Fundraising spaghetti dinner
A spaghetti dinner at LCS on Saturday, Feb. 16, will support John Stephens, traveling to the Domincan Republic with a group from the Owls Head Baptist Church. The group’s task is to install the roof on a new refugee center. The supper starts at 5 p.m., and donations will be greatly appreciated.
Sympathy
The Collemer family suffered the loss of two siblings within a few weeks this winter. Reggie Collemer passed away Dec. 24 in Belfast; less than three weeks later, his sister, Elinor Collemer Johnson, died in Camden. When I was writing "Staying Put," Elinor and I got to know one another, as she told me the story of her family during the Depression and of her childhood, first on Chester Dean Road, and later on the farm on Searsmont Road where the family lives today. Condolences to the Collemers and friends.
Antler hunting
In case you’ve missed it, this is antler-hunting season. Corelyn Senn, with her network of wildlife cameras and live-feed transmission from the woods around her house, knows her deer. When a buck, who has been sporting a fine rack, shows up one night minus his headgear, Corelyn knows those antlers have probably been discarded somewhere nearby.
On the weekend, every weekend, she comes by for Fritz, our 6-month-old Golden Retriever puppy, and off they go, antler-hunting.
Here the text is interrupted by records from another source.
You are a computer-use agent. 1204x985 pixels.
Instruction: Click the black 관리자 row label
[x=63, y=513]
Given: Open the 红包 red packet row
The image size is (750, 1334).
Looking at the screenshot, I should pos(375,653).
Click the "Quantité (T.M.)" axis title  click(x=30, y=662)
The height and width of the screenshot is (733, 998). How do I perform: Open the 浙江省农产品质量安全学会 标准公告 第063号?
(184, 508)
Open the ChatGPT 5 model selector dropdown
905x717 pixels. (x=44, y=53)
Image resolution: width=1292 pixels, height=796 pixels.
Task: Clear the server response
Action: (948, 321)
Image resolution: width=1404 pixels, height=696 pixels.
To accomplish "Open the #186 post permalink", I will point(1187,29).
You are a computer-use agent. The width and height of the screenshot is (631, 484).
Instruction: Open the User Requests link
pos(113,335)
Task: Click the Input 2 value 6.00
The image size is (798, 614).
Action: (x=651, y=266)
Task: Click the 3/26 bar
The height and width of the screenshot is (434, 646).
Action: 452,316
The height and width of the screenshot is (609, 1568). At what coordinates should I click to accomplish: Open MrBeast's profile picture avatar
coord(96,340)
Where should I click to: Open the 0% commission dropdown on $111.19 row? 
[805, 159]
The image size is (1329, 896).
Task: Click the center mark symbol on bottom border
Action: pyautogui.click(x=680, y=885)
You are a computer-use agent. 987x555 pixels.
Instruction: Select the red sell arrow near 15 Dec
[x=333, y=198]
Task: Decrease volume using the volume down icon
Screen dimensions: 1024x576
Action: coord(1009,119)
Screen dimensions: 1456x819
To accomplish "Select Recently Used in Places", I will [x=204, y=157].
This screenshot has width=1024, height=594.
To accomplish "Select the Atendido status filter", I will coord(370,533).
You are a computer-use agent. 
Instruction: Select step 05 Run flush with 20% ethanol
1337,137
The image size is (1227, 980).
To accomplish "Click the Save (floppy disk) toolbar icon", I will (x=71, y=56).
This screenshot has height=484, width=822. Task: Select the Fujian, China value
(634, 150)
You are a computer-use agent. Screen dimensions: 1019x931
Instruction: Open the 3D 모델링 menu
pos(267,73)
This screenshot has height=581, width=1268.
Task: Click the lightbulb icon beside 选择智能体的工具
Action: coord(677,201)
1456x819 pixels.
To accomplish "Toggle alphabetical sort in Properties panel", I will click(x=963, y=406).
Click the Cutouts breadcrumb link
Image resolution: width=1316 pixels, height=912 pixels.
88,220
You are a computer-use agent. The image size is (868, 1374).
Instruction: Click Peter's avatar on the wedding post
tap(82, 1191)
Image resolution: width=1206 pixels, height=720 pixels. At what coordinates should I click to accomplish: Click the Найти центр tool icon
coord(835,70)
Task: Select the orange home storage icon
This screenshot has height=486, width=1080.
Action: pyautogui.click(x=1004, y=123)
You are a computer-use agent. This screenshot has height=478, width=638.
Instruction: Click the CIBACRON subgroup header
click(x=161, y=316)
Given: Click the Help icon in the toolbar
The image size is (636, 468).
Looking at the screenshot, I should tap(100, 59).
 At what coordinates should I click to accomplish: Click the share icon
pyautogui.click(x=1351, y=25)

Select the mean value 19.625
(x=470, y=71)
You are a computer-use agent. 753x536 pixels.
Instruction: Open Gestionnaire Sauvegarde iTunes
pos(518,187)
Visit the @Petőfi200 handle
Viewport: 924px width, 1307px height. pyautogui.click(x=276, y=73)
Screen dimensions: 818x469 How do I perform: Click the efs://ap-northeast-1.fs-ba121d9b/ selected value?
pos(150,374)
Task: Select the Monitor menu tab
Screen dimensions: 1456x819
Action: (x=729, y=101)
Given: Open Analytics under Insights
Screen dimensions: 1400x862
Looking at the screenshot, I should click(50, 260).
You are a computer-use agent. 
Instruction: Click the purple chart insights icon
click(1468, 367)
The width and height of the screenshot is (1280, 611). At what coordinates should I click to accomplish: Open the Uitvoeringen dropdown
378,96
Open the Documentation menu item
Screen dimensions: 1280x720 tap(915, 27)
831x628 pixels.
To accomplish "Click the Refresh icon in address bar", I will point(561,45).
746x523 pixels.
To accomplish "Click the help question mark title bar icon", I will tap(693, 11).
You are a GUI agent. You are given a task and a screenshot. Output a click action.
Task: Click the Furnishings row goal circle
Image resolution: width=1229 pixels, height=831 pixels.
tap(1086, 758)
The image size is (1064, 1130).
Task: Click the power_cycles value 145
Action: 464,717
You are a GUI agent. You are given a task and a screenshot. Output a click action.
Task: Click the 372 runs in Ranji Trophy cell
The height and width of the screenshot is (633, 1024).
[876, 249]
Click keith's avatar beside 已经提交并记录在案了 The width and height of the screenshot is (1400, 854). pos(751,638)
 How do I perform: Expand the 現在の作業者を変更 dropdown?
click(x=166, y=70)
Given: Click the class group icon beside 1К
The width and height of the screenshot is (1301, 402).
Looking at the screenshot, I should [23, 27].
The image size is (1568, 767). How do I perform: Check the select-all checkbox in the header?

Fritz, of course, had no idea what he was supposed to be hunting, even though she explained it to him. So she brought him a piece of moose antler to chew on, hoping he’d get the taste. Apparently he did, for he’s found antlers under the snow even she didn’t see.
Cleaning out
A few comments and pointed looks from my daughters-in-law aimed at my tendency to, well, hoard stuff have hit their mark. Those D-I-Ls seem to think they’ll be stuck with the job after I’m gone. Well, of course they will!
But in an effort to make it a bit easier for them, I’m making an attempt this winter to get rid of some of the 40-year accumulation of things in this house. Lots of it gets tossed without a pang, but now and then I’m stopped in my tracks. The other day I opened a small box in a drawer to find half a dozen syringes and needles. Really big syringes and needles. They were remnants of our cow-keeping days, the decades we milked a cow (not the same cow – serial cows) and occasionally had to treat with various injections. A sick cow usually means a visit from the vet – George Holmes was always on call – but eventually we could diagnose problems and handled the administration ourselves. Of course, I should have tossed out the whole box; we’ll never need them again. But no, I closed it up and slipped it back in the drawer. Let the D-I-Ls ponder them.